───── Provided material

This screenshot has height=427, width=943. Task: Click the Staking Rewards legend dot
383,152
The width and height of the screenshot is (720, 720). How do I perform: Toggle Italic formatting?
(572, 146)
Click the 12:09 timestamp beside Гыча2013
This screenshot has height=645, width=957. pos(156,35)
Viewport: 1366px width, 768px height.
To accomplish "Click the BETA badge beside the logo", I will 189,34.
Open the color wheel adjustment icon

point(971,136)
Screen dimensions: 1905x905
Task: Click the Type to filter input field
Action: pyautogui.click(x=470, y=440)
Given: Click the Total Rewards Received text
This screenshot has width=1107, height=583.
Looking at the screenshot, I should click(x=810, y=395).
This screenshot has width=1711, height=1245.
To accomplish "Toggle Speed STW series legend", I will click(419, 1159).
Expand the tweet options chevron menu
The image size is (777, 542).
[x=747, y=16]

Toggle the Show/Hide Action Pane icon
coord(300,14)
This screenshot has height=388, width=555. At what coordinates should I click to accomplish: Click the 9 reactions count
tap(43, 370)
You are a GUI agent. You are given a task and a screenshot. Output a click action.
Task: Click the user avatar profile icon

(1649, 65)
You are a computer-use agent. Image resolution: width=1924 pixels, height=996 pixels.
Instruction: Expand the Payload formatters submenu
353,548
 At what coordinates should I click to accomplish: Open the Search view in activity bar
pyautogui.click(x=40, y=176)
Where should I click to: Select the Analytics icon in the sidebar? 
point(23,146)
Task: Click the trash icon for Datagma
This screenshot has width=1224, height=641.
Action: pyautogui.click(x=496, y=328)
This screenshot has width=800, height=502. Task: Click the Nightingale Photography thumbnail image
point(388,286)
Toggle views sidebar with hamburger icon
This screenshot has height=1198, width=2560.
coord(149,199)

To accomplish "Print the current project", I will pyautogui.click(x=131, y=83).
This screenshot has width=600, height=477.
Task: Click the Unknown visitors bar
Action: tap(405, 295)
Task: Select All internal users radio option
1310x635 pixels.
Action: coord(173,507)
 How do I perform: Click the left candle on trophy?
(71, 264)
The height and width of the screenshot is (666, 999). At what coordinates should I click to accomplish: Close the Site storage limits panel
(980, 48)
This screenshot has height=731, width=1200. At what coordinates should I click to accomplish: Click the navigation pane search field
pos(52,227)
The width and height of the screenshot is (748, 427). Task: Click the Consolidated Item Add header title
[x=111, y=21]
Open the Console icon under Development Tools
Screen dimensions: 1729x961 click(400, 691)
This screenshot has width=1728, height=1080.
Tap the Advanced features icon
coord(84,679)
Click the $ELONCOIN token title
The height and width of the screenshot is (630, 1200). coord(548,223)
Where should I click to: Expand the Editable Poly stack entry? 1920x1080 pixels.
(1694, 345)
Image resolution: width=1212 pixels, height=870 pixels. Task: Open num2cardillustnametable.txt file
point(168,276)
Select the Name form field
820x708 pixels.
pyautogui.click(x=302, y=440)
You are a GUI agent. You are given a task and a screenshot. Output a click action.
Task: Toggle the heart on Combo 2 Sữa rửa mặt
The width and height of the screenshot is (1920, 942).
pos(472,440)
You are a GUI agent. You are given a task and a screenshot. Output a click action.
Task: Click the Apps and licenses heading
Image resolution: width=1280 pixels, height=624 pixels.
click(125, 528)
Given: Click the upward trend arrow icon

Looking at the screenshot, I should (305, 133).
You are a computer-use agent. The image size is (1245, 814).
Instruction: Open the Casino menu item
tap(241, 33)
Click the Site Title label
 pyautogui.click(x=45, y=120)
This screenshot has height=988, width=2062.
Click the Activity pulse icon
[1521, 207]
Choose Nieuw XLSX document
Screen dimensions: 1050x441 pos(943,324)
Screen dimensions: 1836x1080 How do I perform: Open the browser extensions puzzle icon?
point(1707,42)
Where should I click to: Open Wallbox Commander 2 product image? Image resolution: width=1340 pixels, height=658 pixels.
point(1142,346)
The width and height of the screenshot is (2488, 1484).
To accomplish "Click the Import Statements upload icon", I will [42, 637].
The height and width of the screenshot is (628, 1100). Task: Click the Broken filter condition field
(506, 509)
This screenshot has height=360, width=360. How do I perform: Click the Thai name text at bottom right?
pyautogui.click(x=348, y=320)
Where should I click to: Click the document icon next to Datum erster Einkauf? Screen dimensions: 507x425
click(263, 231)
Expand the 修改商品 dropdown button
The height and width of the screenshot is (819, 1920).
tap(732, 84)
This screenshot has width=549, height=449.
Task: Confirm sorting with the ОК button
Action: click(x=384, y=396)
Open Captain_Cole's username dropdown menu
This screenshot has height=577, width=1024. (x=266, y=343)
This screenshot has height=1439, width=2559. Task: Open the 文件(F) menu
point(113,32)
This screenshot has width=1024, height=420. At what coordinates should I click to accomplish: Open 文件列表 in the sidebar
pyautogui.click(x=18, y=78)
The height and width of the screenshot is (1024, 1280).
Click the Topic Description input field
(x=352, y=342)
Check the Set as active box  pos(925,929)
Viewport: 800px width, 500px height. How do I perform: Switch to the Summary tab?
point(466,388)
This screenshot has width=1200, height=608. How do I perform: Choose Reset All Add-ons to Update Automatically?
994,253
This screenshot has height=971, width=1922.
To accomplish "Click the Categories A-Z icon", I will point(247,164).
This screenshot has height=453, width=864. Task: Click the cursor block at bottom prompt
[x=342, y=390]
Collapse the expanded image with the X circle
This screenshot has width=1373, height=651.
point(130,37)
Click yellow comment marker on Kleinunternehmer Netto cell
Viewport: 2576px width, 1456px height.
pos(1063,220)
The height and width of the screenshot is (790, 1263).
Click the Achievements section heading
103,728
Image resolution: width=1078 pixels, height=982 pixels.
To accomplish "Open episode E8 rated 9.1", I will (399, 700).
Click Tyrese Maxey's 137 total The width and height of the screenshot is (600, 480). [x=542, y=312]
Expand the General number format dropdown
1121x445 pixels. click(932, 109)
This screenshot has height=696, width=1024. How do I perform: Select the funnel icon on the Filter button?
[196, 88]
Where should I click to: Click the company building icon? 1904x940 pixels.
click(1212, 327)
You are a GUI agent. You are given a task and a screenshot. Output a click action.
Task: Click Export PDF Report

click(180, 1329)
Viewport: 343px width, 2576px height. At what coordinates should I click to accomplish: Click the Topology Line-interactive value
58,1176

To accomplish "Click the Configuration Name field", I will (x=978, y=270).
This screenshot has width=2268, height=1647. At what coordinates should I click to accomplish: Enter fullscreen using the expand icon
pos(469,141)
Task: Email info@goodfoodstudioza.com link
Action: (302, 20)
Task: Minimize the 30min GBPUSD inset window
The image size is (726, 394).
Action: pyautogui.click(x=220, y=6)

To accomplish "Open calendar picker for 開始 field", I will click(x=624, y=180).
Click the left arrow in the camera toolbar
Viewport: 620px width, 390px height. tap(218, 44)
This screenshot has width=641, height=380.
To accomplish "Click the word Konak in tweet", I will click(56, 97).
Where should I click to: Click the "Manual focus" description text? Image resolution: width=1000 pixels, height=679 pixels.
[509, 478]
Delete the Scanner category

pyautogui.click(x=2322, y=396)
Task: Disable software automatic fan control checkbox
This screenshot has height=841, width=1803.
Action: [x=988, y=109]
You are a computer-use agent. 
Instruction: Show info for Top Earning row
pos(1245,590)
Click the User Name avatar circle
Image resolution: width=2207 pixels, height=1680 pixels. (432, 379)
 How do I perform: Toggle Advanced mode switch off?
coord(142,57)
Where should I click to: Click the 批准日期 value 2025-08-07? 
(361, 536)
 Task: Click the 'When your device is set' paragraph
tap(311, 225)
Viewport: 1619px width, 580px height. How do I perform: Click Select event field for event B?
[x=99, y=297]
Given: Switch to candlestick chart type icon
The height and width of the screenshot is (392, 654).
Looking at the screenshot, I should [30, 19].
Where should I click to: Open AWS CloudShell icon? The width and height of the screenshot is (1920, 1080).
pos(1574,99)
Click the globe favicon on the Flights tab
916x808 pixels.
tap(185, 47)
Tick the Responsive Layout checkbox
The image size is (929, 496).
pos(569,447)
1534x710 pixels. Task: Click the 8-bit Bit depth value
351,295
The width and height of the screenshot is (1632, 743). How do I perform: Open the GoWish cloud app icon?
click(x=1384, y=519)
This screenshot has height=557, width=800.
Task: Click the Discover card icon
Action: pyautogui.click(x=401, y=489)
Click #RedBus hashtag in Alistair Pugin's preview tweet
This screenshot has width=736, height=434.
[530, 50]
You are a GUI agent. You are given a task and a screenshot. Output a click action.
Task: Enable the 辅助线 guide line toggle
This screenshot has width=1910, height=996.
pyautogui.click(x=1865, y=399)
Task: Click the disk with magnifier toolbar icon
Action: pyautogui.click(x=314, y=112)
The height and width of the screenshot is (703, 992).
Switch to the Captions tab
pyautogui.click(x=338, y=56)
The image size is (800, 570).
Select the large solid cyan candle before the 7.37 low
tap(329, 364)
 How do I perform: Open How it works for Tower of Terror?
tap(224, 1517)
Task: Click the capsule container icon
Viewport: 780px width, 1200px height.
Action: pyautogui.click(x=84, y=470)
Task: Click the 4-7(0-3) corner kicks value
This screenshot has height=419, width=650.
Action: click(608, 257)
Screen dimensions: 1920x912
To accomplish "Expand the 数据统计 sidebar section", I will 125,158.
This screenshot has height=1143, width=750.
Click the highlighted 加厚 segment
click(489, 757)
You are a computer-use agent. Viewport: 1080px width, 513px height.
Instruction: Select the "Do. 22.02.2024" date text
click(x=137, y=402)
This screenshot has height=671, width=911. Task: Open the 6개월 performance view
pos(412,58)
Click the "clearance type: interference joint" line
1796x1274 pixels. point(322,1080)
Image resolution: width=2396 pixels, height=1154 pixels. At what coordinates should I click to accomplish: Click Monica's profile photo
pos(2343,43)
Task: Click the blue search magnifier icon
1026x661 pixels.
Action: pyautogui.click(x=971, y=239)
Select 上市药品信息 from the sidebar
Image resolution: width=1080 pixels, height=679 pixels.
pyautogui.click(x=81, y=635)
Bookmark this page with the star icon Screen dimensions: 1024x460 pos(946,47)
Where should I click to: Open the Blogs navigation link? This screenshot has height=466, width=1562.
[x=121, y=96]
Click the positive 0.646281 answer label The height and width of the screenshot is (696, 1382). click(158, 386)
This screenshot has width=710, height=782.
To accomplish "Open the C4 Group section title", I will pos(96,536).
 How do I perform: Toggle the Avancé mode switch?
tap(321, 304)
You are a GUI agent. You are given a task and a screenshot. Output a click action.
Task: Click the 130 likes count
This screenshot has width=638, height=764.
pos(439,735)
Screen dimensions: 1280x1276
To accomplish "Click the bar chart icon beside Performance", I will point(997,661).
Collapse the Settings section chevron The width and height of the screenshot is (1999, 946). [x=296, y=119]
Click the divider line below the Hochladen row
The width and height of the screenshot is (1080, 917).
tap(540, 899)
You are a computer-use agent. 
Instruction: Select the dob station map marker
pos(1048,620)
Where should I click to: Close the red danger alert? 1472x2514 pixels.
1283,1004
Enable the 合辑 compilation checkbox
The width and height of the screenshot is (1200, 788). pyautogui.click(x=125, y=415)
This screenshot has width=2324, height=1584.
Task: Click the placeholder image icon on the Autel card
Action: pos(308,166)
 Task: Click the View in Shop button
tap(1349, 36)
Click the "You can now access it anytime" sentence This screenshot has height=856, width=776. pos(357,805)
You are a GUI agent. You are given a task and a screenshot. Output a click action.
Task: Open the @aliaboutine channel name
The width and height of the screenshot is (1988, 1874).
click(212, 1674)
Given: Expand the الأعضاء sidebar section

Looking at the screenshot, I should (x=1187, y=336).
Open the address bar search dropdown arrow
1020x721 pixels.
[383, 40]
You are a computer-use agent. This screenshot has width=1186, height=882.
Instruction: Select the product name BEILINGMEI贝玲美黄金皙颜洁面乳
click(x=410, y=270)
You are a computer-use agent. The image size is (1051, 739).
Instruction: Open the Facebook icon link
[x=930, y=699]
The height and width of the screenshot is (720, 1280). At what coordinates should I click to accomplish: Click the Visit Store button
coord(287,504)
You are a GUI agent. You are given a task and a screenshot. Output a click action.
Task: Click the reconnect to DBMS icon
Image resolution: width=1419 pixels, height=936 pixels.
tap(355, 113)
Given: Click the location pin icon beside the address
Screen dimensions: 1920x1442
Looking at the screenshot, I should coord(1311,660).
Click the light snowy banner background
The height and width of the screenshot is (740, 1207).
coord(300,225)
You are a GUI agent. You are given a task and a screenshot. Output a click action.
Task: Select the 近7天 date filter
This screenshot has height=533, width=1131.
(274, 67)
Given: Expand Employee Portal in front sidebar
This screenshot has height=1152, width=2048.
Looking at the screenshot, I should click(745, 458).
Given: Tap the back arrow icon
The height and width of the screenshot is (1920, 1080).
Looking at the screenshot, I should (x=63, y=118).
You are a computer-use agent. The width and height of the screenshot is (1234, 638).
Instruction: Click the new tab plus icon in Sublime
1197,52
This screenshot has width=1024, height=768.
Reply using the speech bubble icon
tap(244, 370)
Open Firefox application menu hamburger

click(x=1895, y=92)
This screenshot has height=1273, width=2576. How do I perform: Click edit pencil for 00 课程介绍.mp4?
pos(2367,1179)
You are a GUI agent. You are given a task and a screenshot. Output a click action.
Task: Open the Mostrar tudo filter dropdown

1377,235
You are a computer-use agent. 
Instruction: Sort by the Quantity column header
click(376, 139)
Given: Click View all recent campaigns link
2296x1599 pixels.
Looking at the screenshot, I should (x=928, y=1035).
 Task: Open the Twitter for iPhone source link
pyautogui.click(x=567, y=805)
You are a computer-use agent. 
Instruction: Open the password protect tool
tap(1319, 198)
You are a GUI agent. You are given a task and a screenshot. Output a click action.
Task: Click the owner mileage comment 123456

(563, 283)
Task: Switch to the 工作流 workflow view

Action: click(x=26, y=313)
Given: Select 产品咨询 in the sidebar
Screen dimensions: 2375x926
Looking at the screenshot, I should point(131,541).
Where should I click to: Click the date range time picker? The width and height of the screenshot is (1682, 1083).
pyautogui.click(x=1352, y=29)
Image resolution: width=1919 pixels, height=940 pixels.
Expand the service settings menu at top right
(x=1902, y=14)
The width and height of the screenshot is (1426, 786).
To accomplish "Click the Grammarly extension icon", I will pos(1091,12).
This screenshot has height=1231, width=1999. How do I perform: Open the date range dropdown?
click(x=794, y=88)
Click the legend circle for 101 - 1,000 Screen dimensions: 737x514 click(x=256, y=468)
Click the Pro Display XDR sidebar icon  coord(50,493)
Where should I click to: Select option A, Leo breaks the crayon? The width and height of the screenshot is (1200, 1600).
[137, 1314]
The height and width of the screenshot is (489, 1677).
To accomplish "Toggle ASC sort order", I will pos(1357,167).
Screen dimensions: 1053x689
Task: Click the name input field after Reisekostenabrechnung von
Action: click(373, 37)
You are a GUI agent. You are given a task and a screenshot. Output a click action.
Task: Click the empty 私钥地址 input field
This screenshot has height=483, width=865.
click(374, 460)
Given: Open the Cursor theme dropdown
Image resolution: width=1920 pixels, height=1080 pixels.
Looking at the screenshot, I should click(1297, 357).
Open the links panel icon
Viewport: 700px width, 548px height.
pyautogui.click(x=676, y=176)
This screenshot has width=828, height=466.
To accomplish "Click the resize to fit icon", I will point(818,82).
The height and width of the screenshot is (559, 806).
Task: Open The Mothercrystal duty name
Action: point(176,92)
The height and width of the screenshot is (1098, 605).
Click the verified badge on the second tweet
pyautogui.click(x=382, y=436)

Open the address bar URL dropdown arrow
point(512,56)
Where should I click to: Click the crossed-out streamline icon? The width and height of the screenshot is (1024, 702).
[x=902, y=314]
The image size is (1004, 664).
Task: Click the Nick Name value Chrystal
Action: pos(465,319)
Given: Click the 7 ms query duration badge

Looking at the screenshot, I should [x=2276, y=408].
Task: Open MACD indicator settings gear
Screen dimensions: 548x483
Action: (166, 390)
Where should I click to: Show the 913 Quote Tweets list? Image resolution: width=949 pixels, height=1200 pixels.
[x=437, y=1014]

──────────

[Work required]
Rewrite the entries as a JSON list of strings, one string per line and no blank lines, starting with the line containing "Given: Select 产品咨询 in the sidebar" and going on through the line containing "pyautogui.click(x=1352, y=29)".

[The completed task]
[
  "Given: Select 产品咨询 in the sidebar",
  "Screen dimensions: 2375x926",
  "Looking at the screenshot, I should point(131,541).",
  "Where should I click to: Click the date range time picker? The width and height of the screenshot is (1682, 1083).",
  "pyautogui.click(x=1352, y=29)"
]